There are several ways to cure foreign bank account noncompliance. The primary method is the Streamlined Compliance Procedure. In order to qualify for the Streamlined Compliance Procedures, the taxpayer’s failure to disclose his or her foreign bank accounts must be non-willful, he or she must have timely filed US tax returns for the last three years and he or she must not be under audit. Importantly, part of the Streamlined Compliance Procedures requires a taxpayer to certify – under penalties of perjury – that they did not act willfully in failing to disclose their foreign bank accounts. This is done on an IRS Form 14654. A taxpayer must proceed with extreme caution when making written representations and statements to the IRS concerning “intent”. A misstep here can quickly turn an FBAR civil compliance case to a criminal case. Crimes are triggered by unlawful intent, as opposed to negligent mistake.
While there are other important procedural requirements, the IRS Form 14654 is arguably the most important. The Streamlined Compliance Procedures are designed to reduce or eliminate the IRS’s assertion of penalties. By coming forward voluntarily, Streamlined Compliance Procedures reduce a taxpayer’s penalty exposure to a mandatory 5% Streamlined Penalty. Depending on all the facts and circumstances, a mandatory 5% is a significant upfront benefit as compared to the potential for much higher penalties if later “discovered” by the IRS. Another benefit of voluntary disclosure is the IRS’s agreement that tax returns will not automatically be audited. They may be audited, and additional penalties may apply (at the discretion of that IRS), but an audit is not automatic – like it would be upon discovery.

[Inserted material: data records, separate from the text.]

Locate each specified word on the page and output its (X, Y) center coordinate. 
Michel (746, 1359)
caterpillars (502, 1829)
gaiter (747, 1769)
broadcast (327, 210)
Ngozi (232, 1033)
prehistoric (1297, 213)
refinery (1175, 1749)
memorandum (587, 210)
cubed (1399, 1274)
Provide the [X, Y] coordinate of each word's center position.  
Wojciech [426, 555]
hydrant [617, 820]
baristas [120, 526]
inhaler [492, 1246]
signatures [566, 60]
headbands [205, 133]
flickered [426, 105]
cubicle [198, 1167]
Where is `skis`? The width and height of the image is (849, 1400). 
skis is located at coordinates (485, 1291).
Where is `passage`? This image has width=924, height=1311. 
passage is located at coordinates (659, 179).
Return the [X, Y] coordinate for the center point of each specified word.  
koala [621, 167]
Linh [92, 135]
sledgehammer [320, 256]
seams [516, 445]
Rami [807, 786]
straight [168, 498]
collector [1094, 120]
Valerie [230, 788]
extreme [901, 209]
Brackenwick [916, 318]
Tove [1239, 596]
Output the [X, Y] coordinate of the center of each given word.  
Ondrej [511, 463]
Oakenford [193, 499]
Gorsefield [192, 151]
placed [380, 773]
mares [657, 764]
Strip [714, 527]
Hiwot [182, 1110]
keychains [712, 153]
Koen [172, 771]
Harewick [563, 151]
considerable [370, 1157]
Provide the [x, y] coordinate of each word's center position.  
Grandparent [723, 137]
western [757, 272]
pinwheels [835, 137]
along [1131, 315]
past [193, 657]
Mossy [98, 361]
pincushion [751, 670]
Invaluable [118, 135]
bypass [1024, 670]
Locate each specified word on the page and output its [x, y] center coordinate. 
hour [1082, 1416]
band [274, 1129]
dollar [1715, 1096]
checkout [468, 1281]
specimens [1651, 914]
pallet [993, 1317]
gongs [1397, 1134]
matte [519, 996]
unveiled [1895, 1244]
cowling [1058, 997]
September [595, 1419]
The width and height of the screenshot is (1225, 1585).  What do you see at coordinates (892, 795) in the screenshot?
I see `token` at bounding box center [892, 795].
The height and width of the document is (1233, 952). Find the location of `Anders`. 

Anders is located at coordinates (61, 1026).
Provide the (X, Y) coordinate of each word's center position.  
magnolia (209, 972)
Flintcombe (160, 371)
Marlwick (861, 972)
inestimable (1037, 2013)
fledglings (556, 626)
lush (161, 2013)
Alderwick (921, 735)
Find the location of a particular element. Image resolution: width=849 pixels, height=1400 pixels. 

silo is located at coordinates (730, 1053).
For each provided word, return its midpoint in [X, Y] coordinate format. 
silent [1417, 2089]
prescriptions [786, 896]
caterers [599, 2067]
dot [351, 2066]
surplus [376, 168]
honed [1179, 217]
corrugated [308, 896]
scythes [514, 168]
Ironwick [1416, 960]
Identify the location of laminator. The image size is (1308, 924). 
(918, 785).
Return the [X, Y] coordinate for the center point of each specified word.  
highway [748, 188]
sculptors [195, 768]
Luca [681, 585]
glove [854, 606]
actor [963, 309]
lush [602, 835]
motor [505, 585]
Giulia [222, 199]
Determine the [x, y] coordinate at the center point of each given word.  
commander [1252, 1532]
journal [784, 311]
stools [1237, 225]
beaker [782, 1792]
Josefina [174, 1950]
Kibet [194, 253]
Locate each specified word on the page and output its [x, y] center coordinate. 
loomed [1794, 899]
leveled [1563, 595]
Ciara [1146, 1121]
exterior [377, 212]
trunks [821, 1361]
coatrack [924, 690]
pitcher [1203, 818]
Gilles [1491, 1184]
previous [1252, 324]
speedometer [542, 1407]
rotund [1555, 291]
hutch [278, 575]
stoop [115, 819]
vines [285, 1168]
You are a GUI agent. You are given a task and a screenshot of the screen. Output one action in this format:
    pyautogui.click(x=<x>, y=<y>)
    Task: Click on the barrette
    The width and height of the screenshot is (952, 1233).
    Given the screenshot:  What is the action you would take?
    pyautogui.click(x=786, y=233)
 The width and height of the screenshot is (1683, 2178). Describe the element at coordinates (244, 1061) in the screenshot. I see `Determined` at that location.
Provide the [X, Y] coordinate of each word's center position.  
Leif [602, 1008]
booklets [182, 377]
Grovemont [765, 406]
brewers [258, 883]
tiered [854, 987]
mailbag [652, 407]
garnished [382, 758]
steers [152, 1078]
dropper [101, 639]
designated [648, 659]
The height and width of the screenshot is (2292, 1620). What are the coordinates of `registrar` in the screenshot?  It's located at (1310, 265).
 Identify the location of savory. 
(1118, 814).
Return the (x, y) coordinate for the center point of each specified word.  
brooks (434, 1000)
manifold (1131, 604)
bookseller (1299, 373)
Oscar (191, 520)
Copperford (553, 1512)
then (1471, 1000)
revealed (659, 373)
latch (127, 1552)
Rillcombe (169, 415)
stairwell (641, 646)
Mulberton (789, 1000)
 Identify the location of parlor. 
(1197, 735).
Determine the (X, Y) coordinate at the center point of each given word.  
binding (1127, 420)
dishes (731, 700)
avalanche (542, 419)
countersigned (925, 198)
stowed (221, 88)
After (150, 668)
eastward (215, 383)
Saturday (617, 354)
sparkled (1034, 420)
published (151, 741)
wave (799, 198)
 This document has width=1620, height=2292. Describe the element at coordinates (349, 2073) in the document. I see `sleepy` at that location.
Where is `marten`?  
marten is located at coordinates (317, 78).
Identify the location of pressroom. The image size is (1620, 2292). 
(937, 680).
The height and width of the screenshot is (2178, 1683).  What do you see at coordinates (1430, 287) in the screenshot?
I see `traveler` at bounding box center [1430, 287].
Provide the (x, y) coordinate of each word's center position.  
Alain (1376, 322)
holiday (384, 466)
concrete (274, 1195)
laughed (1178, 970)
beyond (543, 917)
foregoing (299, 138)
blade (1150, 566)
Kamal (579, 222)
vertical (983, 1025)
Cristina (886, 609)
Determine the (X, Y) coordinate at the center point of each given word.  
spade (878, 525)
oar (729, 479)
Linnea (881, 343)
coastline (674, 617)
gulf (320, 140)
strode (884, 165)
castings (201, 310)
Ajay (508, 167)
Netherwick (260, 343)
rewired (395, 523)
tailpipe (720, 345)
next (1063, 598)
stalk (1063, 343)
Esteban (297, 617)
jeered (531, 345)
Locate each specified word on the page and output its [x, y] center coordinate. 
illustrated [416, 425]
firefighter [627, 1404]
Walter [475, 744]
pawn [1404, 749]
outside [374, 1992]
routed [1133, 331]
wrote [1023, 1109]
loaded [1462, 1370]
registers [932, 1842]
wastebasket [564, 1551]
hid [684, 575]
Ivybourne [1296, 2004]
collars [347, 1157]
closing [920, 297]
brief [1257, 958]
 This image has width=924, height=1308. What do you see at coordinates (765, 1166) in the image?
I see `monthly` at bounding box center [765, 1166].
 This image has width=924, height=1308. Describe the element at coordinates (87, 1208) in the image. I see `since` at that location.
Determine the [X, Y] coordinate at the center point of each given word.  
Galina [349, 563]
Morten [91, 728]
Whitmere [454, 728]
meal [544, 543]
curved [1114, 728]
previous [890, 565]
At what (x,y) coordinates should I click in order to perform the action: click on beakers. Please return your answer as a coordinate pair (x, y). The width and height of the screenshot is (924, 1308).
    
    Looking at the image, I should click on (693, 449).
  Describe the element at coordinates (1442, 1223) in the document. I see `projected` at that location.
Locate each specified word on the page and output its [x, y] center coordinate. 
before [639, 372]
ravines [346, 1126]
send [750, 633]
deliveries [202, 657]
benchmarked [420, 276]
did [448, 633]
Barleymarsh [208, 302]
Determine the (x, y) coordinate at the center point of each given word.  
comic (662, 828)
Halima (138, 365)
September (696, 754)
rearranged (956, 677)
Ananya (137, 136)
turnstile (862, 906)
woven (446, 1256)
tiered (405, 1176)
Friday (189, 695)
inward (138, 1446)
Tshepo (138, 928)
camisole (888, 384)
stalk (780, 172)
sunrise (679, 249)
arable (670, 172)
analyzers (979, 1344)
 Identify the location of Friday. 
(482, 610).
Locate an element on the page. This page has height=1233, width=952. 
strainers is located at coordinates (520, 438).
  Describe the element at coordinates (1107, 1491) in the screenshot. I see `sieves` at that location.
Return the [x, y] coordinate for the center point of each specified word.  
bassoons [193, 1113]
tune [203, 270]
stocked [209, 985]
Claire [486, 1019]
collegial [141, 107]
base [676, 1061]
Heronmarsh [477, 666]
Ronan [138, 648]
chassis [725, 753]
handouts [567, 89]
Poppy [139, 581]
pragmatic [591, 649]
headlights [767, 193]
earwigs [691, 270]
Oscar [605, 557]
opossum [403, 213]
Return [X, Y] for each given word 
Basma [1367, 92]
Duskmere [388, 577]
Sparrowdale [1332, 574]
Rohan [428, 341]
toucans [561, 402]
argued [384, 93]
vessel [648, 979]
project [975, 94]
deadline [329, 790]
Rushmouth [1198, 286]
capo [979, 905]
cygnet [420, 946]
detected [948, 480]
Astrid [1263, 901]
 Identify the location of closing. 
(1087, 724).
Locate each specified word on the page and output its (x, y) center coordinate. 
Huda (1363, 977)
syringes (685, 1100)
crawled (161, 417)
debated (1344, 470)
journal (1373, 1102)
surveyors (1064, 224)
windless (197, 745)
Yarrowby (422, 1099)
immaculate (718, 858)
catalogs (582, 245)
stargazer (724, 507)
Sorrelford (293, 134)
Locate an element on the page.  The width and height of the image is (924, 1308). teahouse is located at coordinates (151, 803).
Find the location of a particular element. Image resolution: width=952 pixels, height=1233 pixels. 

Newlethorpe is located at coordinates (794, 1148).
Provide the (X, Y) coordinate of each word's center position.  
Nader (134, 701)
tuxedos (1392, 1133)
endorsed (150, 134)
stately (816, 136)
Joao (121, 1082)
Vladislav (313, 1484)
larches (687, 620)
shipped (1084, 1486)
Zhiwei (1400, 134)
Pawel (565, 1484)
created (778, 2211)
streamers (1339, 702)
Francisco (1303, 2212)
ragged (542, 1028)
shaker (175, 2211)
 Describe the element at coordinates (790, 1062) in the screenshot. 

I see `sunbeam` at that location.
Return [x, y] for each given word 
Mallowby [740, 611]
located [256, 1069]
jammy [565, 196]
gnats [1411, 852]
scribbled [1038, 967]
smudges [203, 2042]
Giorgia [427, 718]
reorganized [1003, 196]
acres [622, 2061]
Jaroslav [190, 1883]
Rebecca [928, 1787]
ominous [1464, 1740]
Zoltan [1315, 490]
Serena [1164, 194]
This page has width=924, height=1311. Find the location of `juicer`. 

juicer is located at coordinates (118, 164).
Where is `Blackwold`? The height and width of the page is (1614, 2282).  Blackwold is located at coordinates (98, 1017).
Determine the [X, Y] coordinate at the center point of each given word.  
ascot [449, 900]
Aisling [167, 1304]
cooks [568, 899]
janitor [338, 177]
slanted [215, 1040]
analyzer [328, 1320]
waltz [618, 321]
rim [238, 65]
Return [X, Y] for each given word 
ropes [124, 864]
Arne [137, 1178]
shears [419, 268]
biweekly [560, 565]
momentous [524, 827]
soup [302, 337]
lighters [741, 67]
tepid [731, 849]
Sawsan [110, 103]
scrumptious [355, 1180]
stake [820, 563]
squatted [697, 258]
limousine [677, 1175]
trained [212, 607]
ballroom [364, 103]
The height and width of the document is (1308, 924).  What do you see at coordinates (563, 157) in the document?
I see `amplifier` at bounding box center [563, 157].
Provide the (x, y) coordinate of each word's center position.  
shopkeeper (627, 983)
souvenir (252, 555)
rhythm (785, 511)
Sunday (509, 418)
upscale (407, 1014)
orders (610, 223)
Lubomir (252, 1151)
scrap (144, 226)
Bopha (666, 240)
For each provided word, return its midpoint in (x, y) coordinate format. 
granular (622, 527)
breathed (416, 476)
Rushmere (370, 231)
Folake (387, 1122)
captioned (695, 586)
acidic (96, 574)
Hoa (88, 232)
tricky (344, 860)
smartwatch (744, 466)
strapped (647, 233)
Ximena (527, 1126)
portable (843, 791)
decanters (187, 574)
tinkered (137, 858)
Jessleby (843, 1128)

Although the IRS “officially” closed its Offshore Voluntary Disclosure Program (OVDP) in 2018, IRS guidance still permits new submissions under different procedures but in coordination with the Streamlined Procedures. If a taxpayer is concerned about “willful” conduct, he or she is advised to utilize the IRS’s OVDP procedures. Navigating these murky waters are very complicated and it is advisable that a taxpayer seek legal help by a tax lawyer. Even the IRS, in its public guidance, advises taxpayers: if a failure to file required foreign bank accounts disclosures “was due to willful conduct and [those who] seek assurances that they will not be subject to criminal liability and/or substantial monetary penalties should consider participating in the Offshore Voluntary Disclosure Program and should consult with their tax professional or legal advisers”.
Not all is lost if a taxpayer fails to report his or her foreign bank accounts; but making the right choices to voluntary disclose and when and how is complex and depends upon a variety of important legal considerations. Consult with a tax lawyer before going it alone – there is too much at stake.